■ Objective: Rewrite the lines below, changing every "Where should I click to" to "Which spot should I click to" and keeping everything else the same. Leave the pictures out of your version.

[Screenshot and document pointing data]
>> Start

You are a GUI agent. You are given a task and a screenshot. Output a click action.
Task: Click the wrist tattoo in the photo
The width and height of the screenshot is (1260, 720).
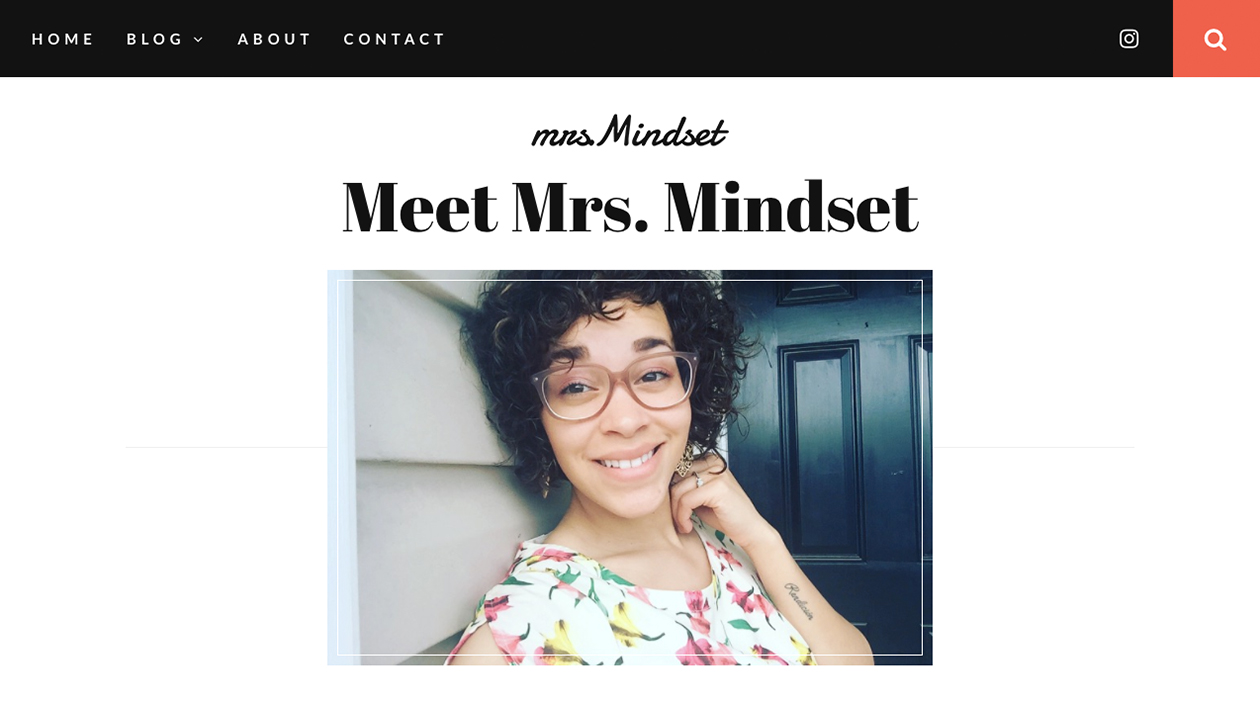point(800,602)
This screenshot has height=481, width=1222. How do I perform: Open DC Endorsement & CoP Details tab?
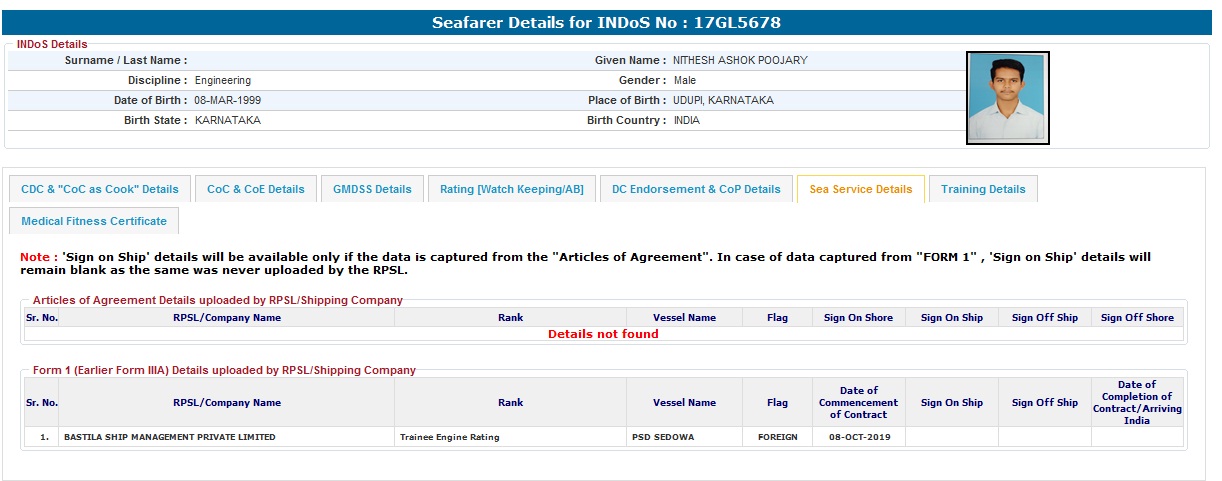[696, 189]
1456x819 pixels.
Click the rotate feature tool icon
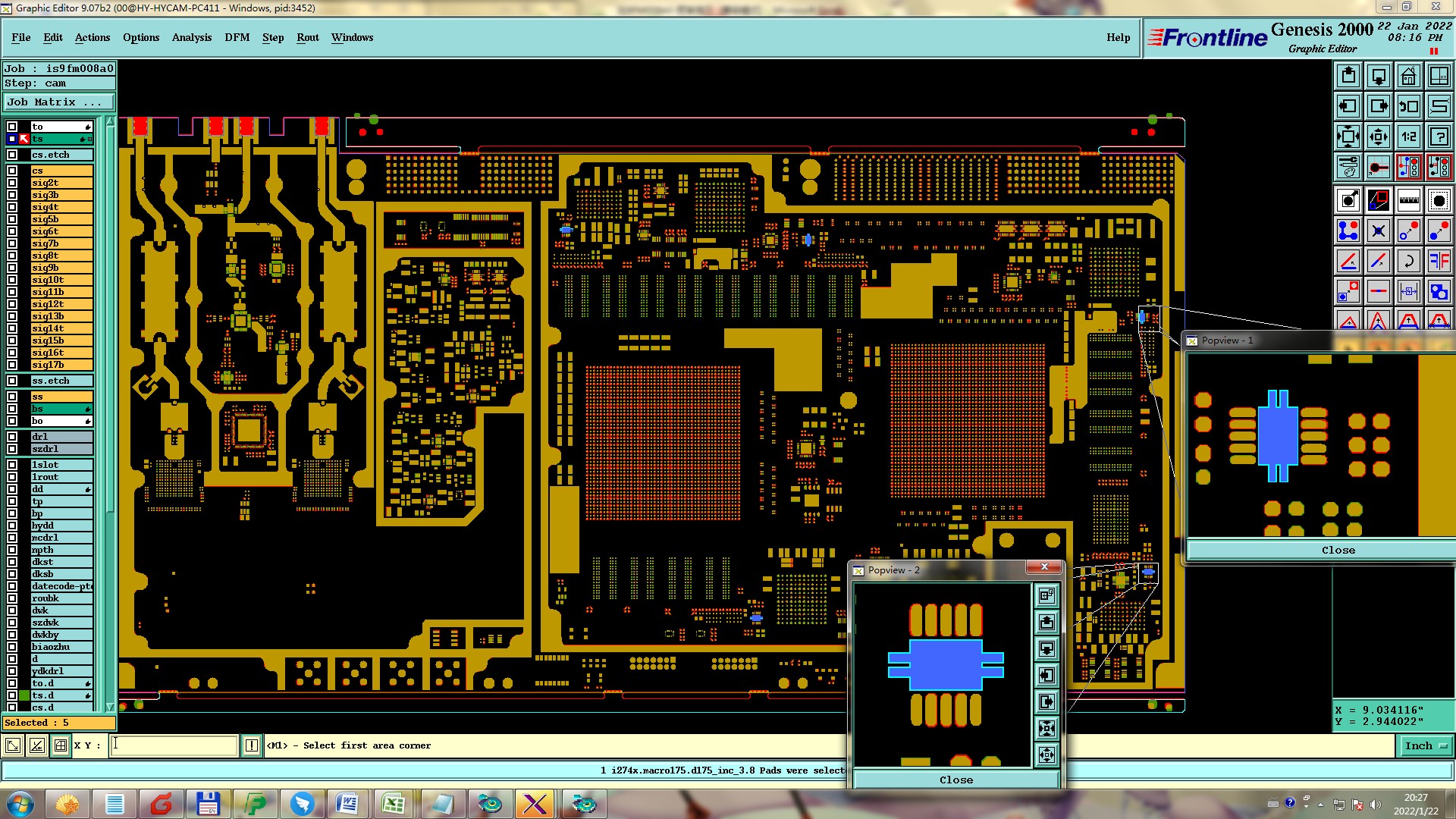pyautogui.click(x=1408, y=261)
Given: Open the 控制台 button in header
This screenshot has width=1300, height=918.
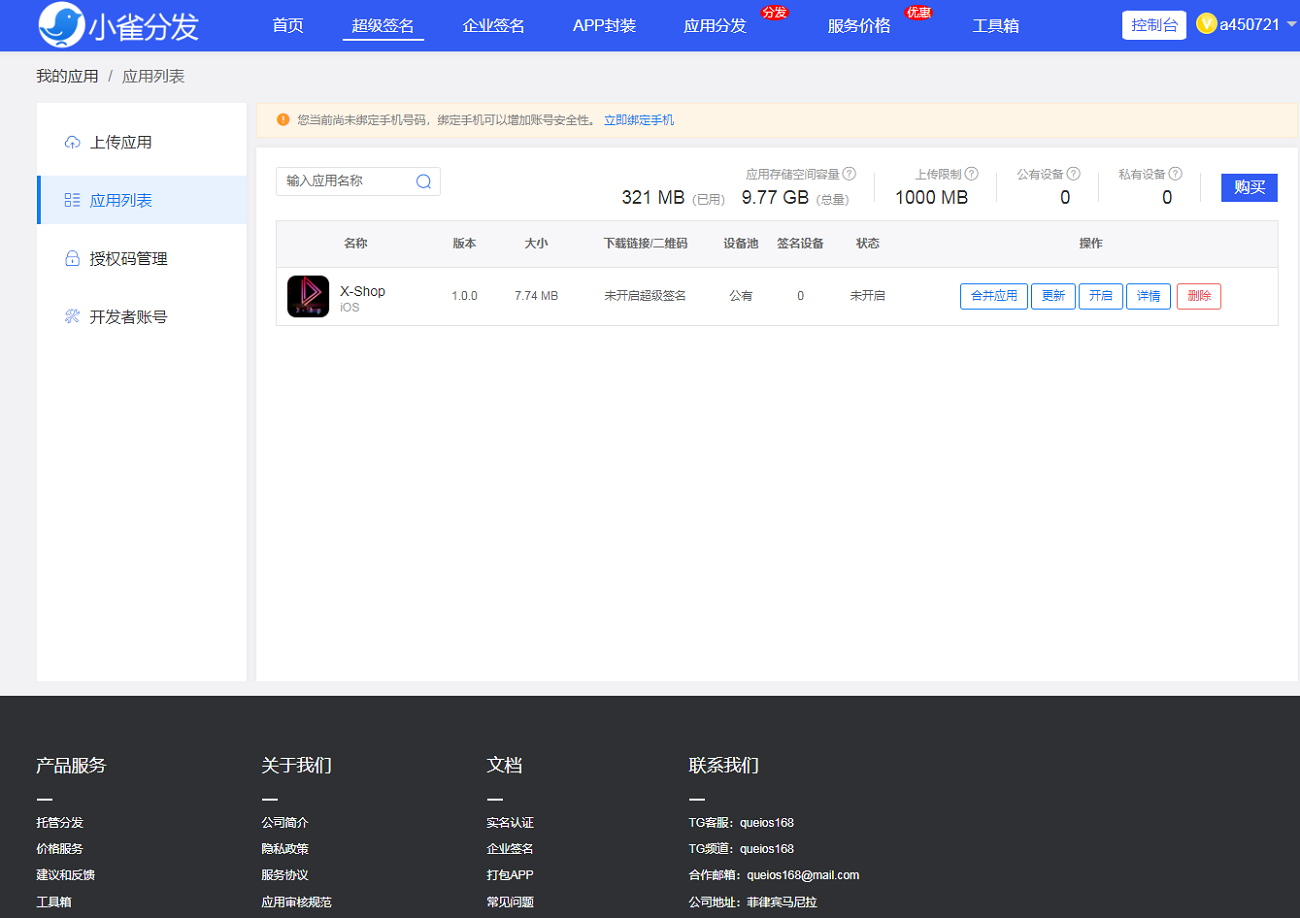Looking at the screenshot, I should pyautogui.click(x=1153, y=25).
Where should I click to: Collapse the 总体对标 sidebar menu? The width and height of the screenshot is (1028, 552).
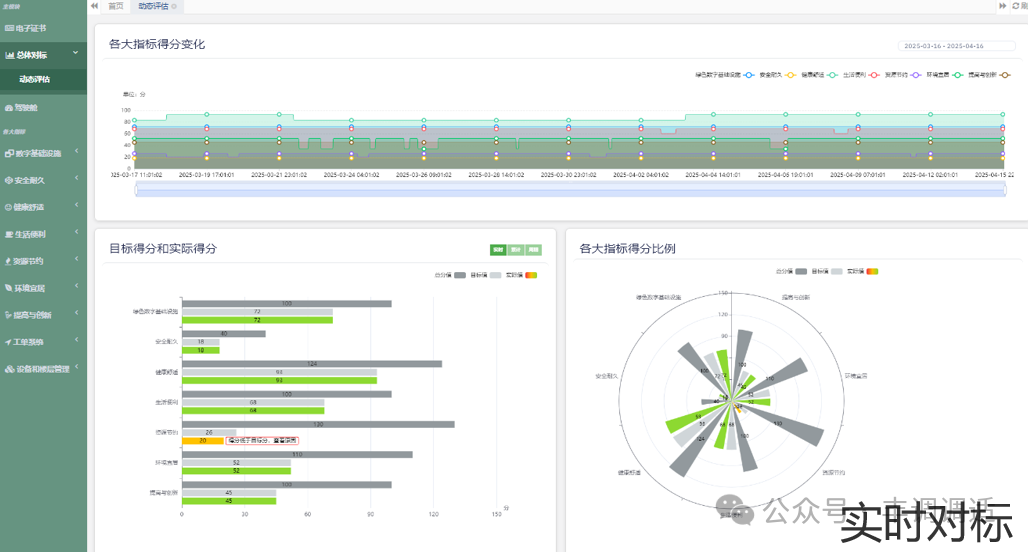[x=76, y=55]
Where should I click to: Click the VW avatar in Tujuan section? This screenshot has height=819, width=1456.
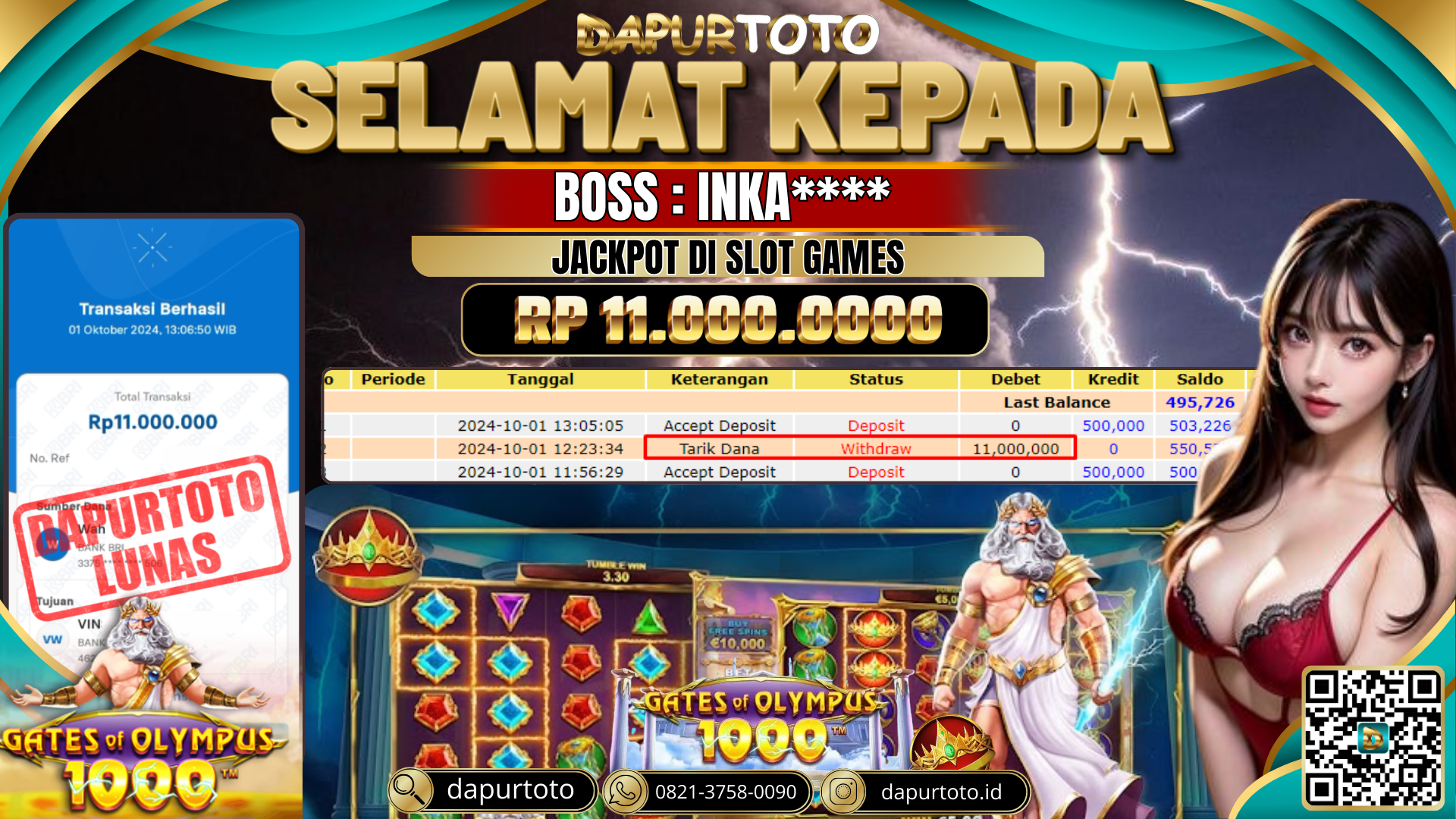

>> End

■ The result:
You are a GUI agent. You are given a task and a screenshot. Output a click action.
Task: Click the wrist tattoo in the photo
The width and height of the screenshot is (1260, 720).
point(800,602)
This screenshot has height=481, width=1222. How do I perform: Open DC Endorsement & CoP Details tab?
[696, 189]
1456x819 pixels.
Click the rotate feature tool icon
pyautogui.click(x=1408, y=261)
Given: Open the 控制台 button in header
This screenshot has width=1300, height=918.
Looking at the screenshot, I should pyautogui.click(x=1153, y=25).
Which spot should I click to: Collapse the 总体对标 sidebar menu? The width and height of the screenshot is (1028, 552).
[x=76, y=55]
Which spot should I click to: Click the VW avatar in Tujuan section? This screenshot has height=819, width=1456.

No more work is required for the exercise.